■ **Excerpted records**:
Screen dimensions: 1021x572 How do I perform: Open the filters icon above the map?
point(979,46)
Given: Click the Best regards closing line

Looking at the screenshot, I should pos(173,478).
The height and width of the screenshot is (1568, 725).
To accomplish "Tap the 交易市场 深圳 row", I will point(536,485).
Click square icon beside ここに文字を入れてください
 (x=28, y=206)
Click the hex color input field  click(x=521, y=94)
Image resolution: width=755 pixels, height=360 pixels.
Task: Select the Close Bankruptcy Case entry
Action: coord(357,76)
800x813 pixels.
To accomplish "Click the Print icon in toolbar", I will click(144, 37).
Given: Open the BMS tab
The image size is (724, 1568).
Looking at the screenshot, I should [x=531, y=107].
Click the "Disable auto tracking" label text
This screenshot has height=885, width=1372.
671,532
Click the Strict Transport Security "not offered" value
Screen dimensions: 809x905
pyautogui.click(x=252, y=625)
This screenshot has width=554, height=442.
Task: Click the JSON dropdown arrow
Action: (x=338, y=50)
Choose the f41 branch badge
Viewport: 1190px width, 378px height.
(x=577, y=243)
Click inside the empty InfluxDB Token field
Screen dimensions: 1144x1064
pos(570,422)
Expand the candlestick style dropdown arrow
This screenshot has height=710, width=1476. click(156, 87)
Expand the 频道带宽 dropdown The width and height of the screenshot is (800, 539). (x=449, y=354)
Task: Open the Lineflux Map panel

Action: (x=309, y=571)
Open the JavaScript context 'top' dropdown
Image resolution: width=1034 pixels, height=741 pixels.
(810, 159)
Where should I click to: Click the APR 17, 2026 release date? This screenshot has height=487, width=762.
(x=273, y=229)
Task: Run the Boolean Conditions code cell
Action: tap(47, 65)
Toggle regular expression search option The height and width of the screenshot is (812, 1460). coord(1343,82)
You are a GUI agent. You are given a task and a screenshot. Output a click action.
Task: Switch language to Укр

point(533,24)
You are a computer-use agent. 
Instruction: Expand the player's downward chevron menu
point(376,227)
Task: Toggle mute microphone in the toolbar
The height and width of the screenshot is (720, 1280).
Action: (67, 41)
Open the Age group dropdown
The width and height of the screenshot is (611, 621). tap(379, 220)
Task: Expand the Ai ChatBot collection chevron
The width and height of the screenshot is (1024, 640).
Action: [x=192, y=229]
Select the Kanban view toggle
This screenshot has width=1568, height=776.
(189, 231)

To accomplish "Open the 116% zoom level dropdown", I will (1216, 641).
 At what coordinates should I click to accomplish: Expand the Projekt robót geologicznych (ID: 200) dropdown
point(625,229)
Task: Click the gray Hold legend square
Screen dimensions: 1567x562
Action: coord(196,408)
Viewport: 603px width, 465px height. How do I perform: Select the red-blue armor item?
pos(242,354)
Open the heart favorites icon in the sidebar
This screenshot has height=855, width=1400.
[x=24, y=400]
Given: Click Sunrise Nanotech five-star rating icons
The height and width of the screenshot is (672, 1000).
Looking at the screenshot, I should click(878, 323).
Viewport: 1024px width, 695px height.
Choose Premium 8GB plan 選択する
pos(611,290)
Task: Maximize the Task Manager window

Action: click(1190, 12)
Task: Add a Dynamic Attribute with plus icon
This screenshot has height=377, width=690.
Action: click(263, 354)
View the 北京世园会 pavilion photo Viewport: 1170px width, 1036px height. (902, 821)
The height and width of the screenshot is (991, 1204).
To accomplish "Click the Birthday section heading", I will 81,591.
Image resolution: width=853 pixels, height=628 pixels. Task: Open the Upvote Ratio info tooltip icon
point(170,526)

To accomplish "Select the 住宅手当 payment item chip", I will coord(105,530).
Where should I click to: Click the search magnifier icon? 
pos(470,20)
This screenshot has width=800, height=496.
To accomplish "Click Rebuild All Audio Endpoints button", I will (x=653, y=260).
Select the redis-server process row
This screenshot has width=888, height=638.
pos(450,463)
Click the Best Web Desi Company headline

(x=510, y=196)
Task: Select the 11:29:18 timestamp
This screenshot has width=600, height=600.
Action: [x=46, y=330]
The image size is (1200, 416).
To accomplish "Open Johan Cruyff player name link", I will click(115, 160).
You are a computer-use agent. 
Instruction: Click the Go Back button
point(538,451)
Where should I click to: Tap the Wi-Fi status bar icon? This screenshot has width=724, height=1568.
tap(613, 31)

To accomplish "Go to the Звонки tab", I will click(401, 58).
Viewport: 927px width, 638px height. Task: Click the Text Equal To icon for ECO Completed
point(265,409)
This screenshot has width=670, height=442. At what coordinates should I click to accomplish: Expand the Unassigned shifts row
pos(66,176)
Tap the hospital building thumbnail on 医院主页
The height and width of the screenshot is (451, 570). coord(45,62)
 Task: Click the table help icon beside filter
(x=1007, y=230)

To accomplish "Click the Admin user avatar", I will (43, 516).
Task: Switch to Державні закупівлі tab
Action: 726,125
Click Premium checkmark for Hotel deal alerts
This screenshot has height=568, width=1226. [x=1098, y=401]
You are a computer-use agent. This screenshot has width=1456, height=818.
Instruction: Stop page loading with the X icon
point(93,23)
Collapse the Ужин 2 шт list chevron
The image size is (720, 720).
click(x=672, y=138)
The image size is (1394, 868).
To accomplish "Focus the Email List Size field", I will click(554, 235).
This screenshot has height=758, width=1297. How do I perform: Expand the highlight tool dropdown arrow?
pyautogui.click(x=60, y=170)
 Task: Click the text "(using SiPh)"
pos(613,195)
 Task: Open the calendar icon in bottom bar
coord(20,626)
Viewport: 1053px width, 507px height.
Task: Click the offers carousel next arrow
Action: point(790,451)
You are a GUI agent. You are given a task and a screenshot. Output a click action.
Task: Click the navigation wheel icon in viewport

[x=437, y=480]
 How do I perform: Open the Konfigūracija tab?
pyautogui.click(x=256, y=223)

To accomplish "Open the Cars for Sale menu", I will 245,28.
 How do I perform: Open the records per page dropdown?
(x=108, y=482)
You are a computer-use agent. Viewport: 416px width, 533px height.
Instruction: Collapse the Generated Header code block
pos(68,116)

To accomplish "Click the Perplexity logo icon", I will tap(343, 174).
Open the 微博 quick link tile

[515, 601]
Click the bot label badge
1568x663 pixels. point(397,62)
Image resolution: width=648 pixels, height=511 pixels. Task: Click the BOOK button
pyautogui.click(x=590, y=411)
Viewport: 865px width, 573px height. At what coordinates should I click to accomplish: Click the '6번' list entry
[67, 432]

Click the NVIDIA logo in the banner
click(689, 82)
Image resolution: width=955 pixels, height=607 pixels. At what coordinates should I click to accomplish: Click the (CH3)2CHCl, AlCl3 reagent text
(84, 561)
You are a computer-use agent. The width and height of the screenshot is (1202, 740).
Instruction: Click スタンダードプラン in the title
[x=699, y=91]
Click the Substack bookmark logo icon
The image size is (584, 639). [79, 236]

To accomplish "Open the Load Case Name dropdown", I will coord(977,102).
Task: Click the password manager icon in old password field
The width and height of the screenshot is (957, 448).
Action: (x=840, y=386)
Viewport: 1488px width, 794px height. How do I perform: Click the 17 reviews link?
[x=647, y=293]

■ **The task**:
Begin with the line that has "This screenshot has width=670, height=442." in the listing above and end after the line that has "The image size is (1394, 868)."; output those lines exactly.

■ **Answer space**:
This screenshot has width=670, height=442. At what coordinates should I click to accomplish: Expand the Unassigned shifts row
pos(66,176)
Tap the hospital building thumbnail on 医院主页
The height and width of the screenshot is (451, 570). coord(45,62)
 Task: Click the table help icon beside filter
(x=1007, y=230)

To accomplish "Click the Admin user avatar", I will (43, 516).
Task: Switch to Державні закупівлі tab
Action: 726,125
Click Premium checkmark for Hotel deal alerts
This screenshot has height=568, width=1226. [x=1098, y=401]
You are a computer-use agent. This screenshot has width=1456, height=818.
Instruction: Stop page loading with the X icon
point(93,23)
Collapse the Ужин 2 шт list chevron
The image size is (720, 720).
click(x=672, y=138)
The image size is (1394, 868).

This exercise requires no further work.